Page text:
○ ○ ○

Tacitus (c. 56/57-ca. 125) was a Roman orator and historian. In a life that spanned the reigns of the Flavian emperors and of Trajan and Hadrian, he played a part in the public life of Rome and became its greatest historian.

Tacitus was born into a wealthy family of equestrian status. It is not known for certain where his home was, but he probably came from one of the towns of Gallia Narbonensis (modern Provence). His father had been an imperial official, holding the important post of procurator (chief financial agent) for Gallia Belgica, and he was clearly able to give his son an excellent education.

Official Career

In 77 the young Tacitus was betrothed to, and soon after married, the only daughter of Gnaeus Julius Agricola, an able soldier and administrator. Although not himself of aristocratic birth, Tacitus was allowed by the emperor Vespasian to start on a political career. The early stages of this career cannot be followed in detail, but Tacitus reached the praetorship in 88, by which time he had also become a member of one of the important priestly colleges which controlled the official religion of the Roman state.

○ ○ ○

Dataset extract:
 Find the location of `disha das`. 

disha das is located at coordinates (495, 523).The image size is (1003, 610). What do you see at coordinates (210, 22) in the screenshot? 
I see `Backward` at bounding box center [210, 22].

○ ○ ○

Written task: Can you write out everything in the Tacitus passage above, from "Tacitus (c. 56/57-ca." down to "its greatest historian.", word for word?

Exercise output:
Tacitus (c. 56/57-ca. 125) was a Roman orator and historian. In a life that spanned the reigns of the Flavian emperors and of Trajan and Hadrian, he played a part in the public life of Rome and became its greatest historian.